**Task to carry out**
Pictures are to be omitted. Output only the lines from the one containing "The height and width of the screenshot is (353, 723)." through the end of the data, word for word.

**Record excerpts**
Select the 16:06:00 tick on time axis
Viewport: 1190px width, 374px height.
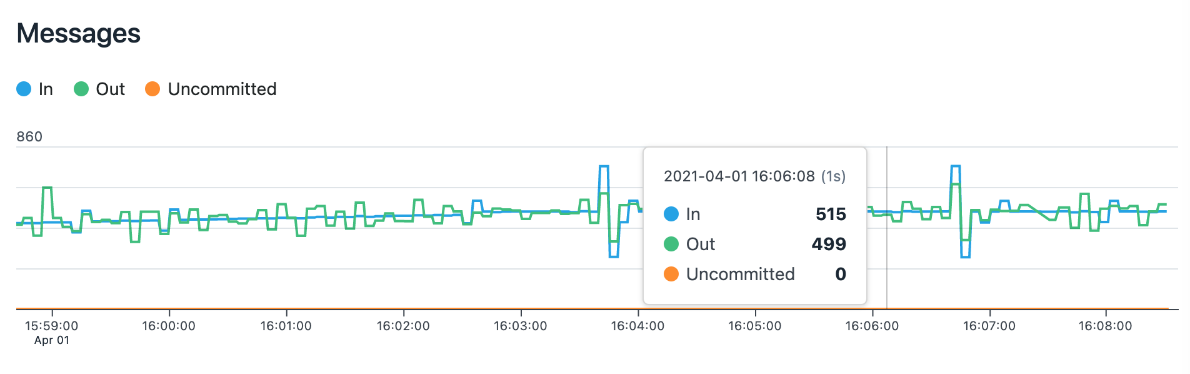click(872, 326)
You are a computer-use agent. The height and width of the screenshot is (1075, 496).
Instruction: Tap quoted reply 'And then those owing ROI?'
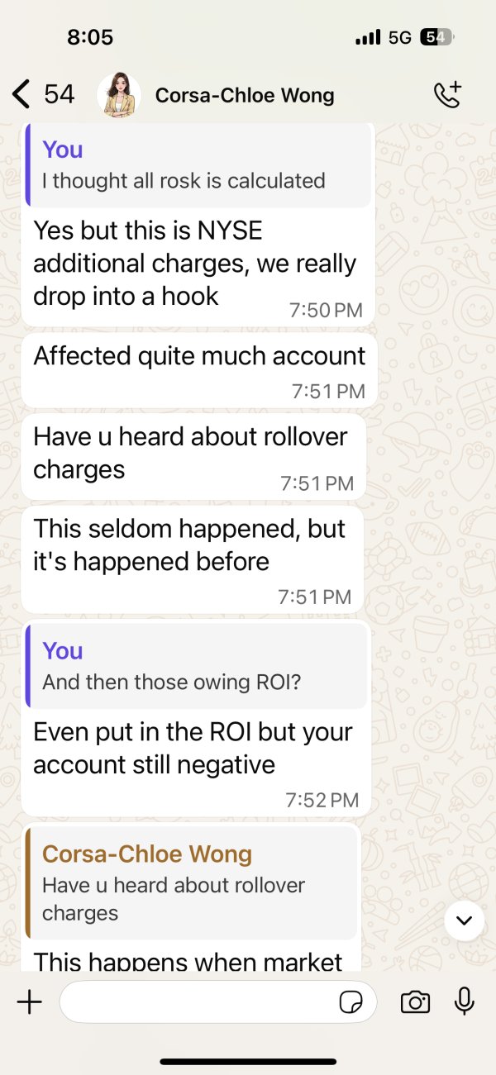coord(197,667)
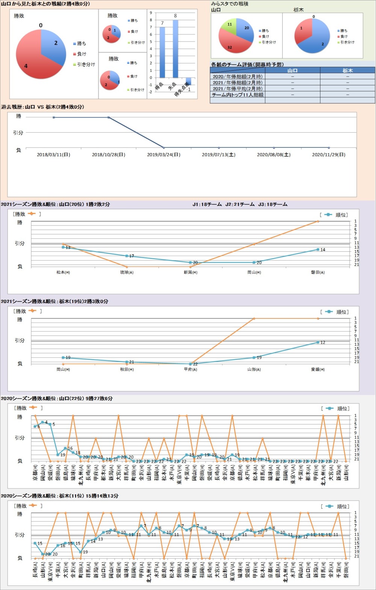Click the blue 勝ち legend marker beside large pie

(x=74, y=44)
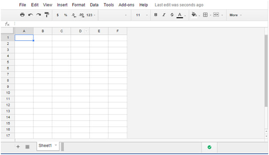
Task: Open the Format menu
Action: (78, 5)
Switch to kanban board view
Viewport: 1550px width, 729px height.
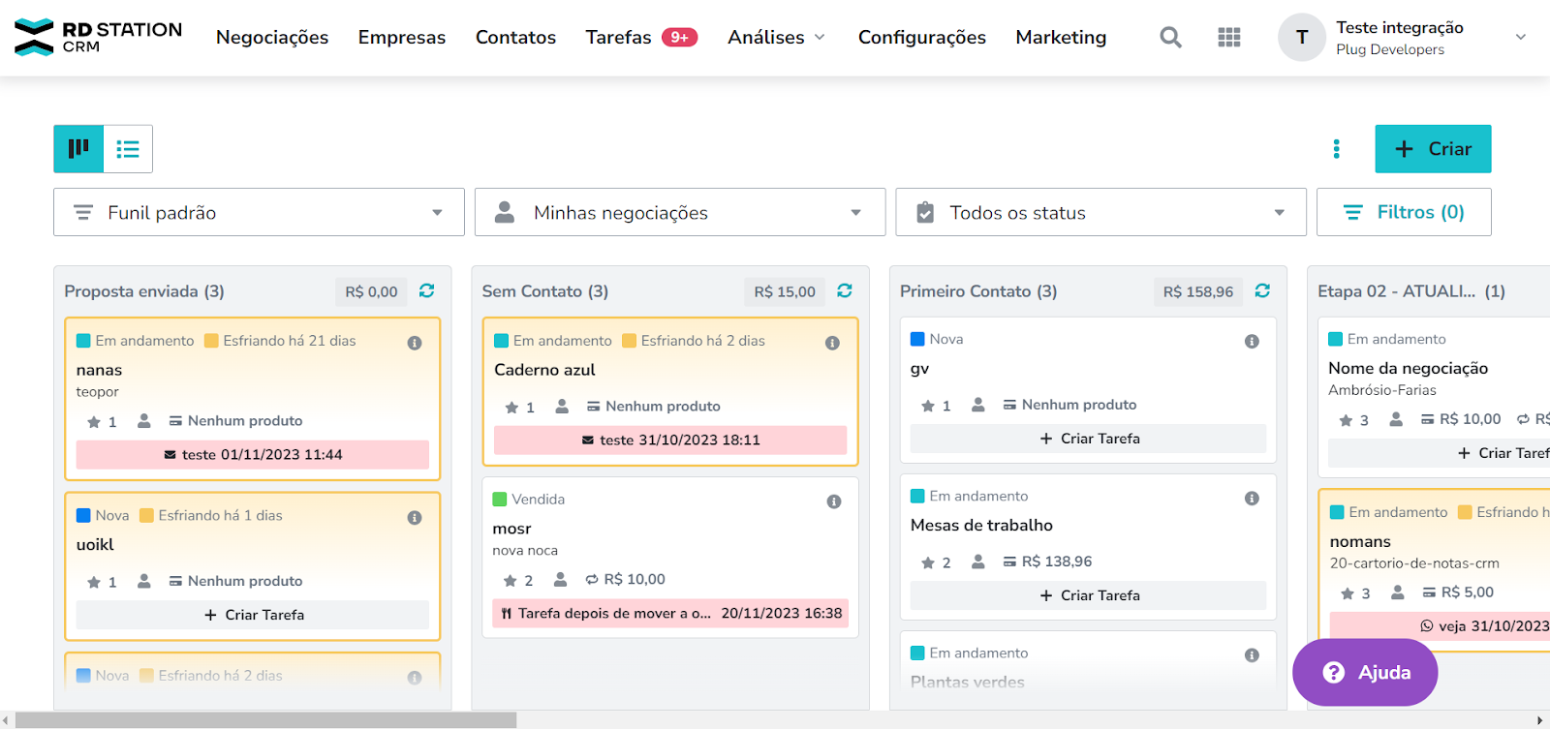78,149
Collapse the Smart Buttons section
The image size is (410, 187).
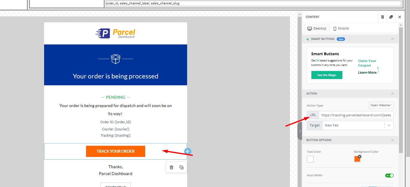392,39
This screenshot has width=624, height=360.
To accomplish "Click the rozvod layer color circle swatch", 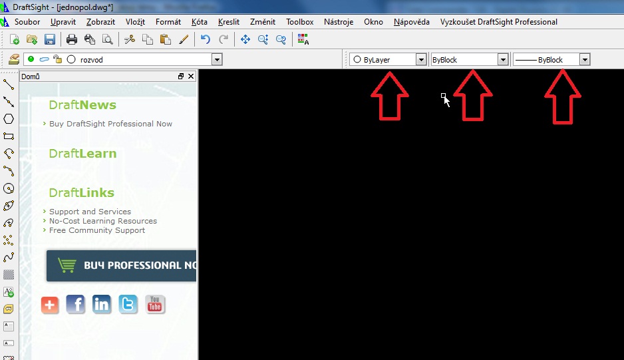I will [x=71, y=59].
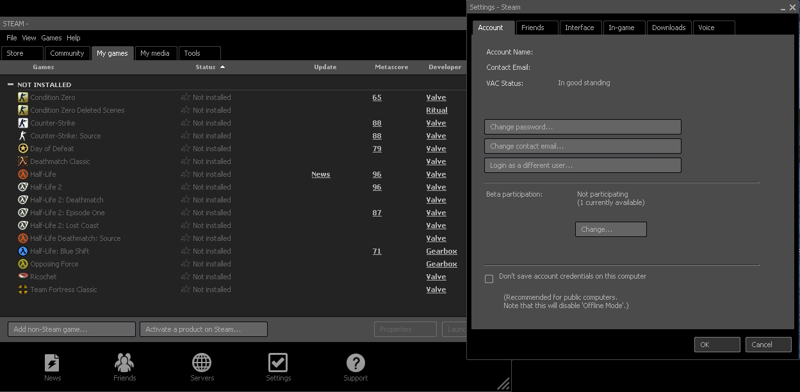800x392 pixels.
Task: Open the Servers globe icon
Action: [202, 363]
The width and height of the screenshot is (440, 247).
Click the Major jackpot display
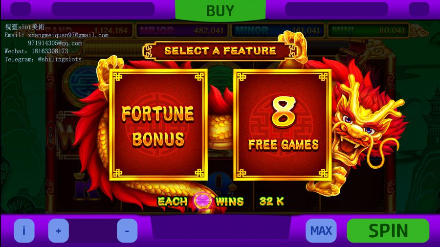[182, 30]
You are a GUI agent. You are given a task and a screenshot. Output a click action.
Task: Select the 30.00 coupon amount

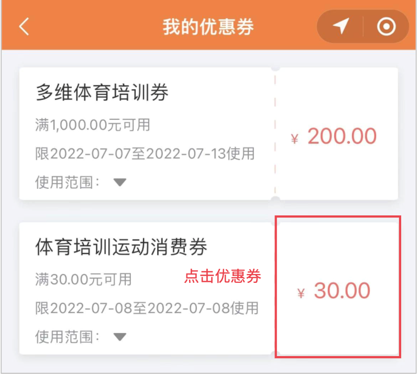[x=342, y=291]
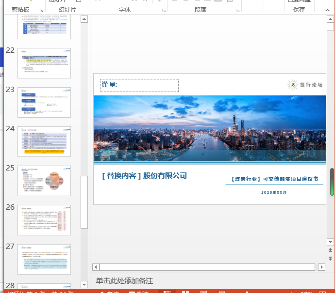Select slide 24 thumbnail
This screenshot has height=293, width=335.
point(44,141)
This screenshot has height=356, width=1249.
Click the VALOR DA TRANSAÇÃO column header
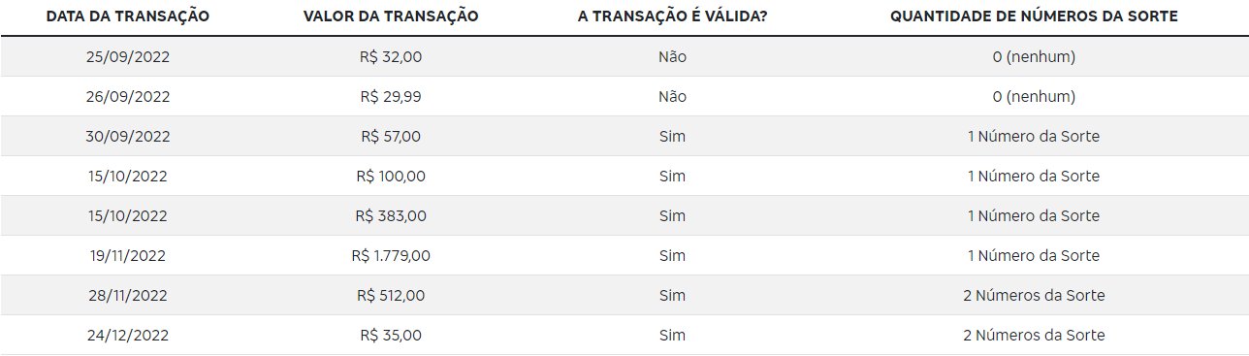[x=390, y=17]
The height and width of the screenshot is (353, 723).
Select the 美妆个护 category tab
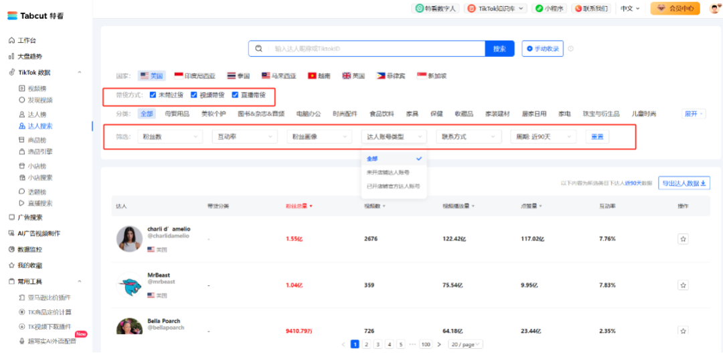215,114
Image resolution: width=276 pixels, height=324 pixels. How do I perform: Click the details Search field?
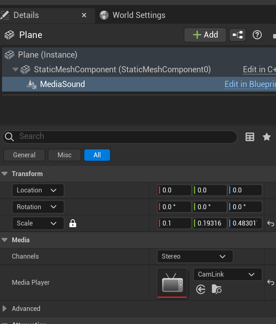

**Answer**
The height and width of the screenshot is (353, 723).
Select the 美妆个护 category tab
215,114
Image resolution: width=276 pixels, height=324 pixels. How do I perform: Click the details Search field?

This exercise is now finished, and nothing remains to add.